Vocal cord dysfunction syndrome is a syndrome in which the vocal cords paradoxically adduct during inspiration. This disorder causes a monophonic inspiratory wheeze heard loudest over the glottis. It is diagnosed by laryngoscopy in an unsedated patient. It is felt to be a type of conversion reaction and is thus non-volitional. The National Jewish Hospital in Denver has found that up to 9% of its referrals for refractory asthma were due to vocal cord dysfunction syndrome.
Laryngeal or upper airway edema due to hereditary angioneurotic edema, angiotensin converting enzyme inhibitor (ACEI) drugs, and anaphylaxis also are upper airway causes of wheezing. Hereditary angioneurotic edema is a C-1 esterase deficiency. Swelling of the tongue or lips with an inspiratory wheeze (stridor) in patients that are taking ACEI should prompt discontinuation of the class of drugs unless an obvious alternate cause can be found. Anaphylaxis can cause both upper airway and lower airway obstruction. There are also several causes of lower airway obstruction (wheezing) that are not asthma. Edema fluid in the interstitial space of the airway causes airway narrowing and thus causes wheezing (so called "cardiac asthma"). Pulmonary emboli cause wheezing at times due to a variety of mechanisms. Retained secretions and cellular elements can obstruct small airways and cause wheezing in people with bronchiectasis, bronchitis, or bronchiolitis. Aspiration with subsequent airway obstruction also causes wheezing.
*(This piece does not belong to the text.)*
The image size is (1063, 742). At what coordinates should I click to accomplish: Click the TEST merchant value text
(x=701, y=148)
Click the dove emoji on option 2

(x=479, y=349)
Upper airway obstruction from any of the causes in Table 1 causes characteristic changes in the flow volume loop that distinguish them from lower airway obstruction. All intrathoracic airways lengthen and get wider with inhalation while extrathoracic airways because of a negative intraluminal pressure want to get shorter and narrower. With exhalation, intrathoracic airways get shorter and narrower while extrathoracic airways tend to get longer and wider.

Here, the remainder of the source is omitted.